47. Clinical presentation of dysarthria at the laryngeal level
Flaccid dysarthria: Voice becomes breathy, and phrases short, ‘cause folds can’t close properly; food may be aspirated (because glottis doesn’t close)
Spastic dysarthria: Voice becomes harsh, strained-strangled, with reduced range of stress and loudness, ‘cause vocal muscles are too tight
Ataxic dysarthria: A coarse tremor of the vocal folds; pitch goes up and down. Air support is also uncoordinated, so there is occasional excessive loudness
Hypokinetic dysarthria: Monopitch because vocal muscles cannot initiate larger movements. Diaphragm does not move fully, so voice is monoloud, with low intensity
Hyperkinetic dysarthia: Voice stoppages and breaks; excessive loudness variation from involuntary diaphragm mvmt.)

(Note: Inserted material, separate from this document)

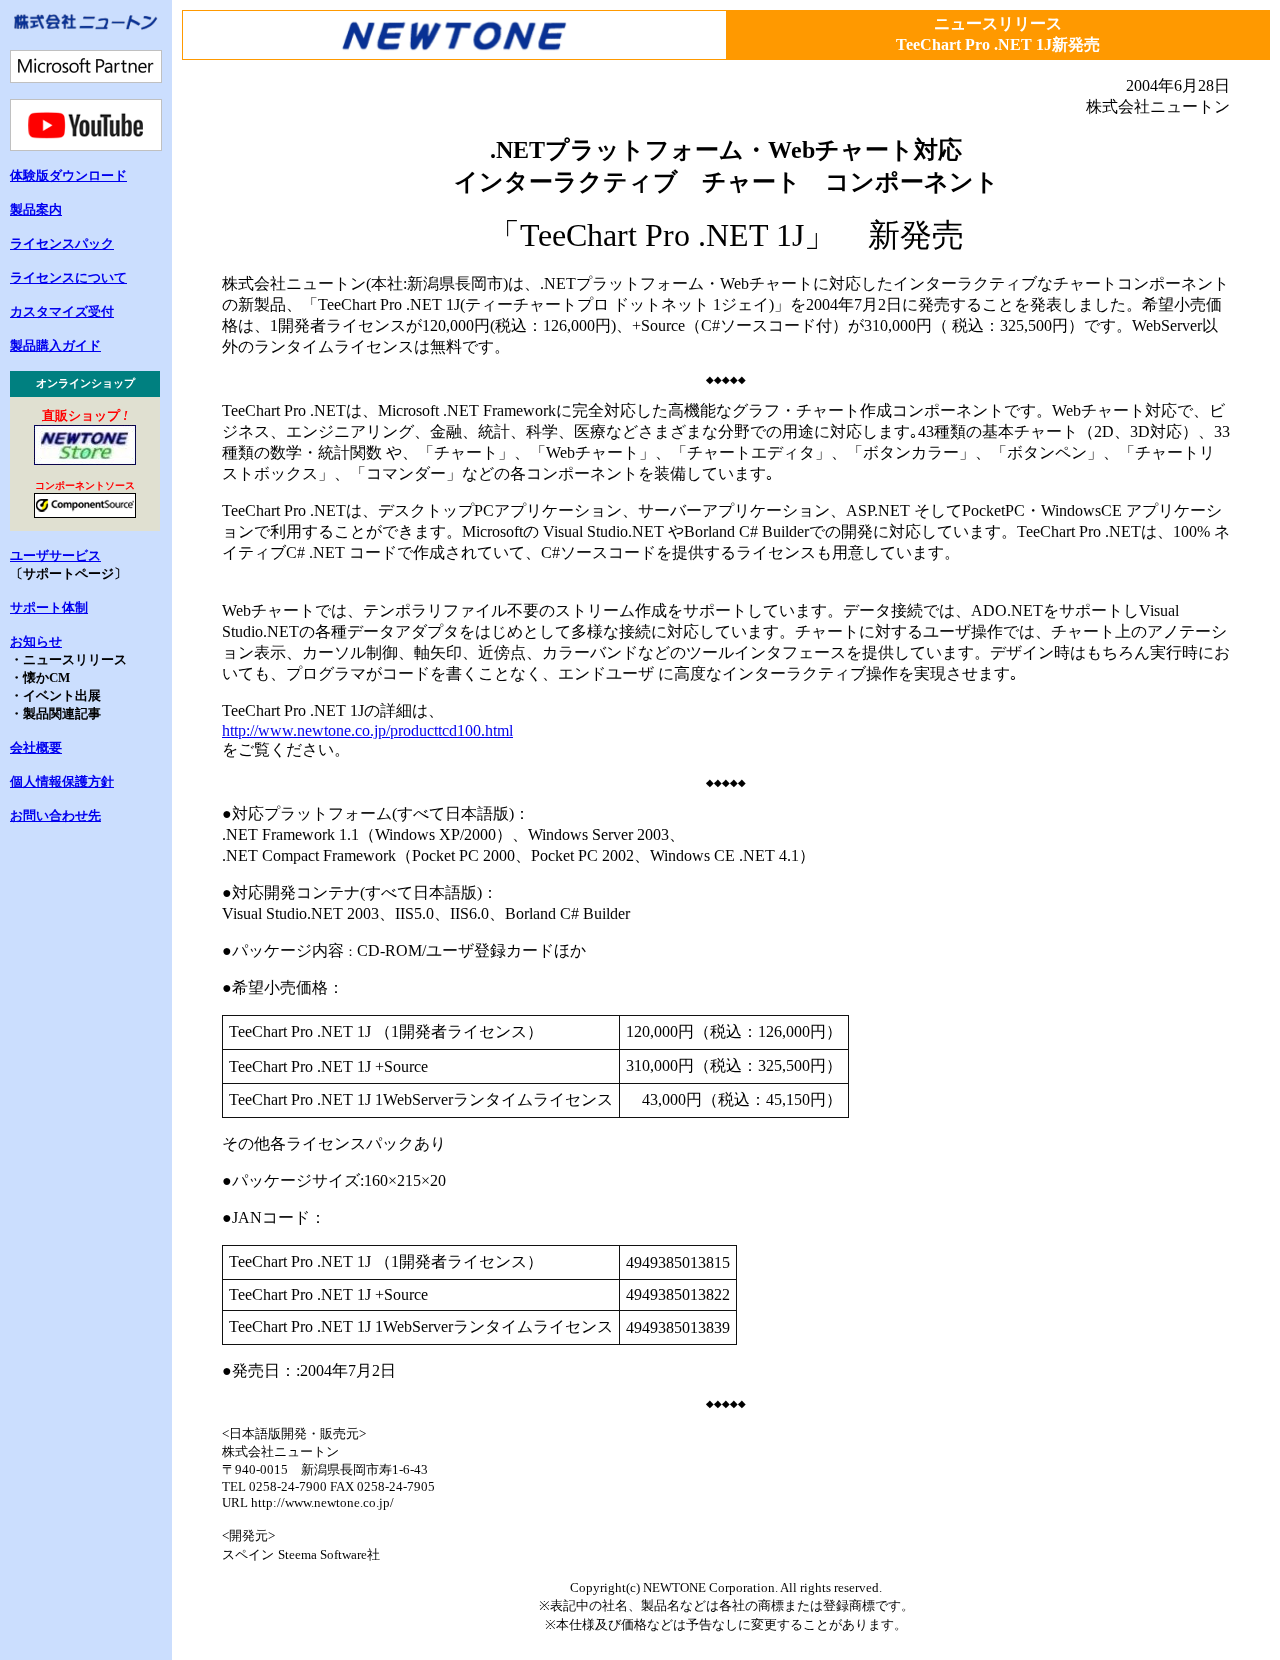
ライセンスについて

48. MUSCLES OF HEAD TURNING AND SHOULDER SHRUGGING Which cranial nerves supply muscles used for head turning and shoulder shrugging, important for visual scanning and communication?

49. Sensory Motor Head/ shoulders
-- (spinal cord innervates sensory from shoulders and back of head)
XI (Spinal accessory) moves head and shrugs shoulders
We need to turn head both to receive communication effectively and to shake our heads ‘no’
We need to shrug shoulders to communicate, and also to lift arm when communicating via pointing

50. XI: Accessory, spinal accessory
Connects at the spinal cord (spinal root of XI) and medulla (cranial root of XI)

51. Note XI (spinal accessory) and its two roots
Cranial root (from medulla)
Joints X (vagus) and is “accessory” to the functions of X
Spinal (from spinal cord)
Muscles that turn, tilt and thrust head forward
Muscle that shrugs shoulders

52. A more careful look at the muscles that turn head and shrug shoulders
Sternocleidomastoid (#1 on left)
Trapezius (trapezoidal surface muscle in picture on right)

53. Pathology (example of damage to right cranial nerve XI)
Difficulty turning head away from the side of the injured nerve (right sternocleidomastoid turns head to the left)
Drooping shoulder on side of injured nerve
Difficulty with arm movements above the shoulder on the affected side

54. Testing XI Head turning Shoulder shrugging Lift arm above shoulder
Turn head
Turn head to resistance
Shoulder shrugging
Shrug shoulders
Shrug shoulders to resistance
Lift arm above shoulder

55. MINI SELF-TEST Which cranial nerves exit the cranium together, and thus “pattern” when damaged? What functions do these cranial nerves fill, and thus, what functions may be simultaneously affected?